In multithreading environment, a shared entity which can be object or variable can lead to inconsistency as many threads will be concurrently accessing this object and performing operations such as updation of the object value. Then this will lead to corrupt data in the program or database. So when we need to access shared object among multiple threads, data should be consistent with the right values.
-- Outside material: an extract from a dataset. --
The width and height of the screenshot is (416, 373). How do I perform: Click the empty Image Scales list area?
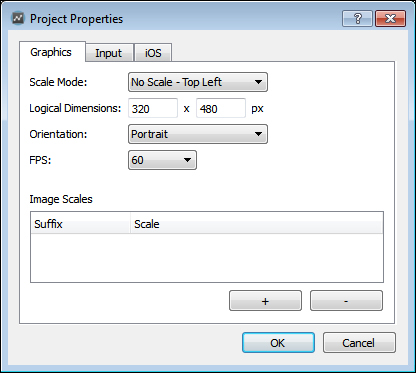click(207, 258)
Here we can use Atomic Variables.


There are various Atomic Classes present in Java such as AtomicInteger, AtomicBoolean, AtomicLong and AtomicReference which provided us the atomic variables for int, boolean, long and object reference.
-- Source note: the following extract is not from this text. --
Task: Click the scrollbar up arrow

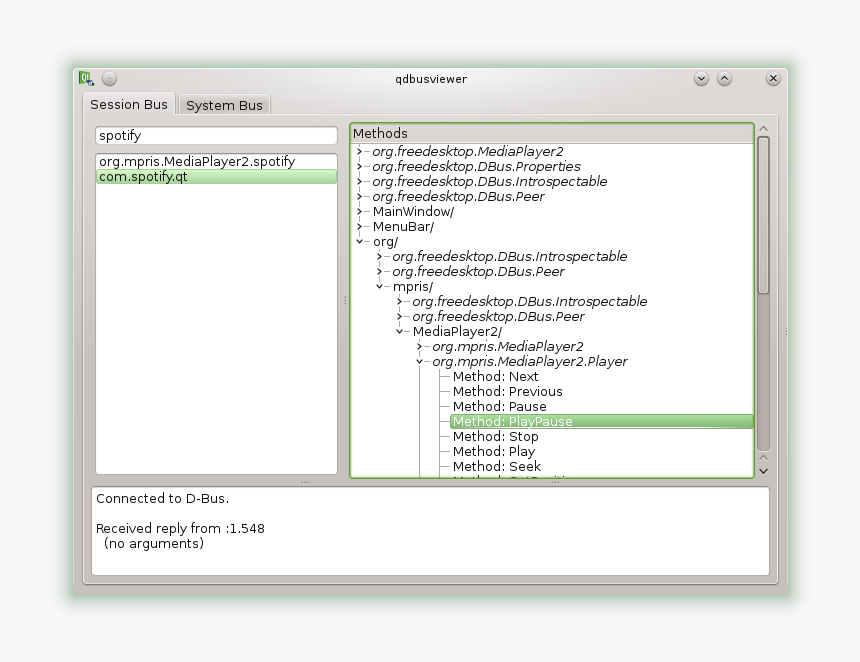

It is only applicable to the variables and it is efficient in concurrent environment (high performance).


Non-blocking algorithms can be implemented using Atomic variables.
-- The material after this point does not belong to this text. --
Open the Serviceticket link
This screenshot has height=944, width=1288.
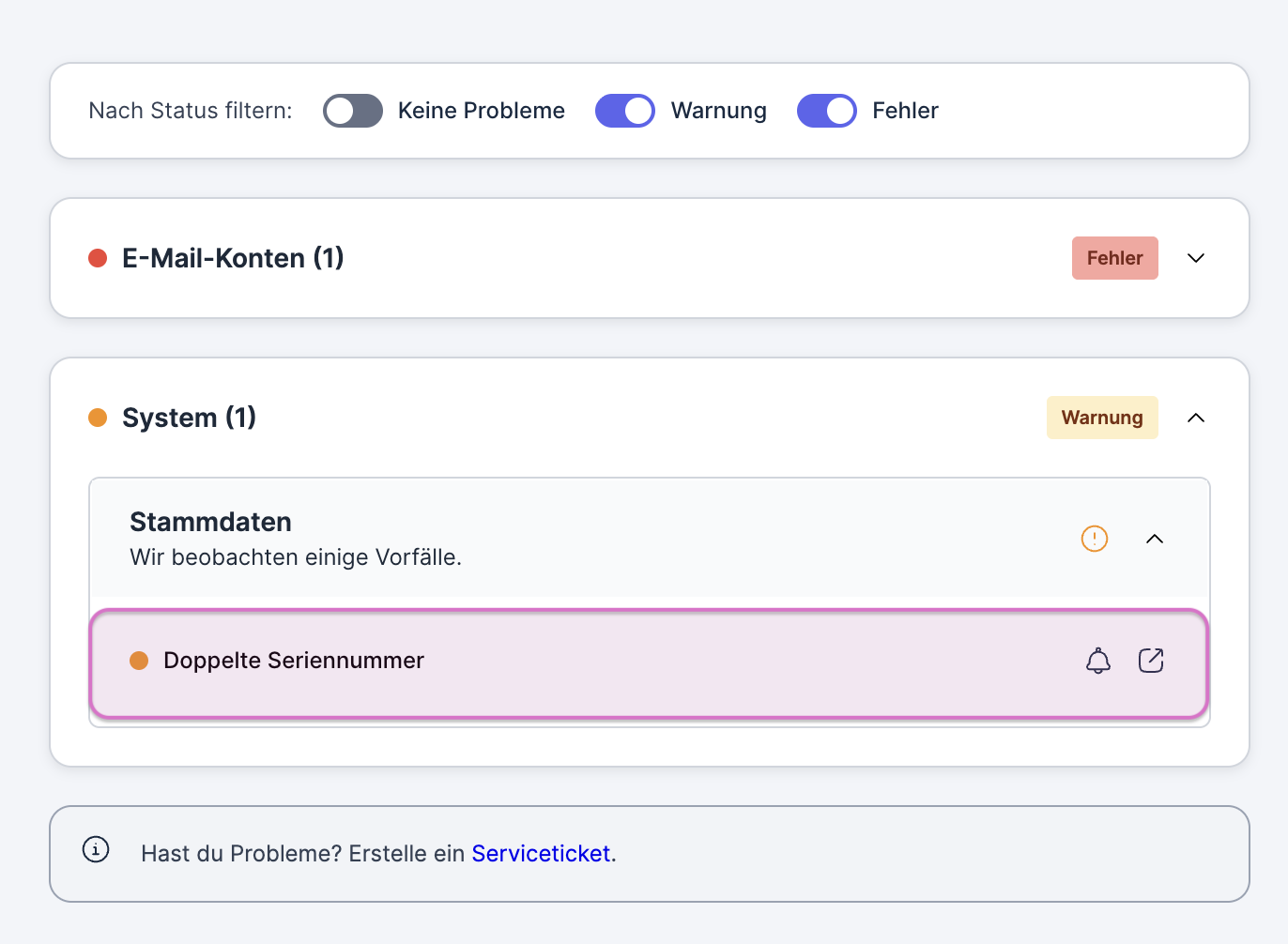541,854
There are some methods provided by these classes :

  • set(int value) : Set the value

  • get() : get the value

  • lazySet(int value) : set the given value eventually

  • compareAndSet(int previous, int updated) : if current value matches the previous expected value then it updates it atomically

  • incrementAndGet(int value) : always increases the current value by 1 value

  • decrementAndGet() : decrements the current value by 1



//Atomic Variable Declaration
private AtomicInteger value= new AtomicInteger();


import java.util.concurrent.atomic.AtomicInteger;

class AtomicCounterExample {
    private AtomicInteger value = new AtomicInteger(0);

    public void increment() {
        value.incrementAndGet();
    }

    public void decrement() {
        value.decrementAndGet();
    }

    public int getValue() {
        return value.get();
    }

}


In this quick wisdom, an alternate way of handling concurrency is described where disadvantages of locking can be avoided mainly deadlocks and livelocks.